▶ _PASSAGE FOR REVIEW_
————

Thanks to her dream of serving in the foreign missions, Sister Elaine Czarnezki, SDS became a “global thinker” early on. Her world became much bigger than her hometown of Medford, Wis. in the Diocese of Superior. She was born there in 1928, fifth of seven children to John and Emma Czarnezki.
Elaine met her first Salvatorian at age nine, when Brother Gordian Jungwirth, SDS came to her family home selling The Savior’s Call and Manna magazines. Ten years later, she wrote to Salvatorian Sisters at St. Mary’s Hospital in Wausau, Wis., asking for information about the Congregation. Elaine became a candidate with the Sisters of the Divine Savior when she was 19 years old, and later that year received the name Sr. Cor Mariae when she entered the novitiate. She made first vows on August 13, 1949 and final vows six years later.
Sr. Elaine earned a bachelor’s degree in history from Milwaukee’s Alverno College in 1958, and a master’s in American history from Notre Dame University in 1962. She did post-graduate work at Marquette University and the University of Wisconsin-Milwaukee, and later studied Swahili at the University of Syracuse in New York.
Sr. Elaine taught junior high students at Mother of Good Counsel School in Milwaukee and St. Therese School in Schofield, Wis. At Divine Savior High School, she taught for four years and served as principal for two years. She also taught history, political science and economics at Divine Savior Junior College in Milwaukee. A “most exciting challenge” to serve in foreign missions finally came in 1964, when Sr. Elaine was asked to open a girls’ secondary school in Masasi, Tanzania in East Africa. She served at the school as headmistress and later as a teacher.
In 1974, Sr. Elaine completed clinical pastoral education at Deaconess Hospital in Milwaukee. For the next 10 years, she served as a staff member of the Pastoral Care Department, and later became the director of pastoral care at Divine Savior Hospital & Nursing Home in Portage, Wis. In this ministry, Sr. Elaine was a gentle presence among the people she served. In a newspaper profile she was described, “…her presence and actions are a witness to the love of God for His people, enlightening and inspiring others with the values of Christ. This gentle presence of Sister Elaine indicates more than physical presence. Here is a Salvatorian woman who can deeply listen, care, and empathize. She is building bridges in helping others to be in touch with the Father.” In her ministry, she often asked the question, “What is your relationship with God?” It sparked responses that opened hearts to a lived faith life, pain, tears and a whole life story.
In 1986, Sr. Elaine felt called to a new ministry in Holly Springs, Miss., where she joined the social services staff at Sacred Heart Southern Missions. She came to know the poor, elderly and sick in Benton and Marshall Counties, and networked with many different agencies to secure services for them. Beyond the services, she offered hope, love and a presence that lifted their hearts. She also worked with immigrants entering the U.S. and advocated for immigration reform.

————

▶ _SUPPLIED DATA_
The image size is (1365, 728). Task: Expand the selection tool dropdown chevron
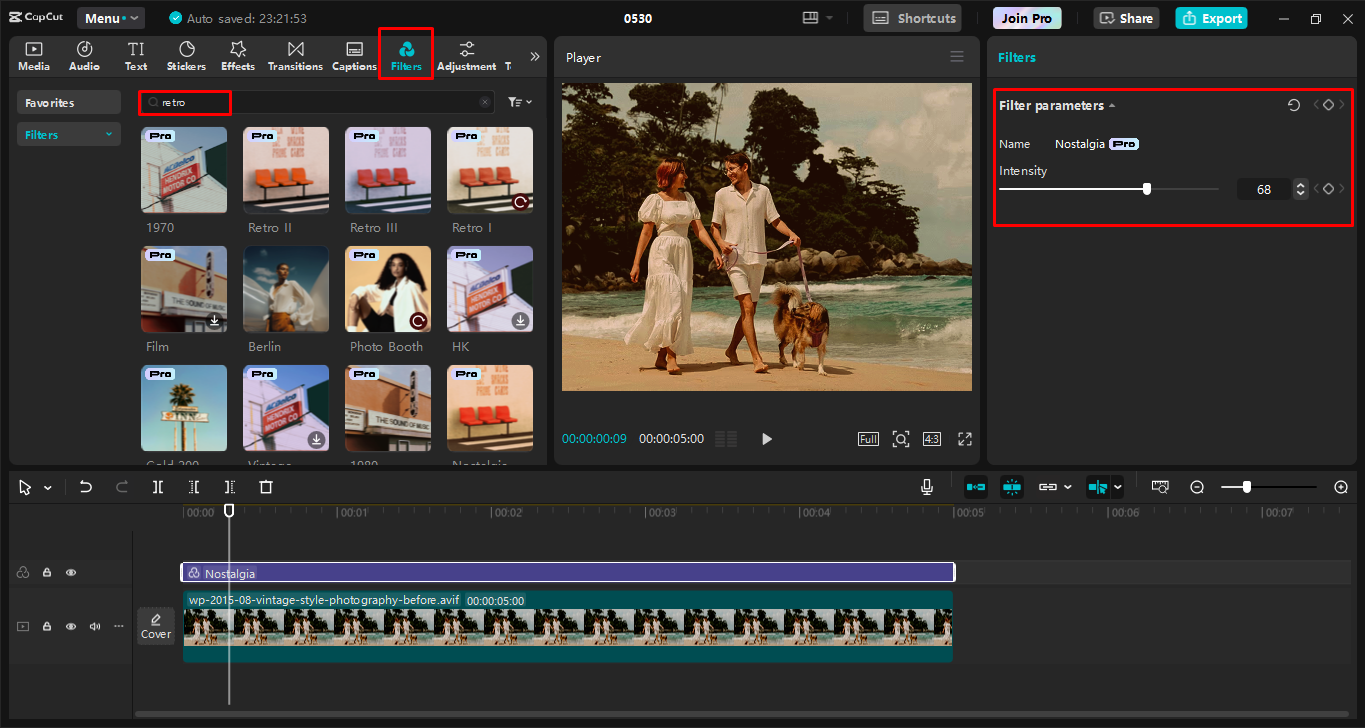[45, 487]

————

▶ _REQUIRED ACTION 1_
In the profile of Sister Elaine Czarnezki above the lines, print everything from "In 1986, Sr." down to "for immigration reform.".
▶ _REQUIRED ACTION 2_
According to the profile of Sister Elaine Czarnezki above the lines, where was she asked in 1964 to open a girls' secondary school?
▶ _REQUIRED ACTION 3_
Translate this sentence from the profile of Sister Elaine Czarnezki into Spanish: "She served at the school as headmistress and later as a teacher."

▶ _TASK RESULT 1_
In 1986, Sr. Elaine felt called to a new ministry in Holly Springs, Miss., where she joined the social services staff at Sacred Heart Southern Missions. She came to know the poor, elderly and sick in Benton and Marshall Counties, and networked with many different agencies to secure services for them. Beyond the services, she offered hope, love and a presence that lifted their hearts. She also worked with immigrants entering the U.S. and advocated for immigration reform.

▶ _TASK RESULT 2_
In Masasi, Tanzania, in East Africa.

▶ _TASK RESULT 3_
Sirvió en la escuela como directora y más tarde como maestra.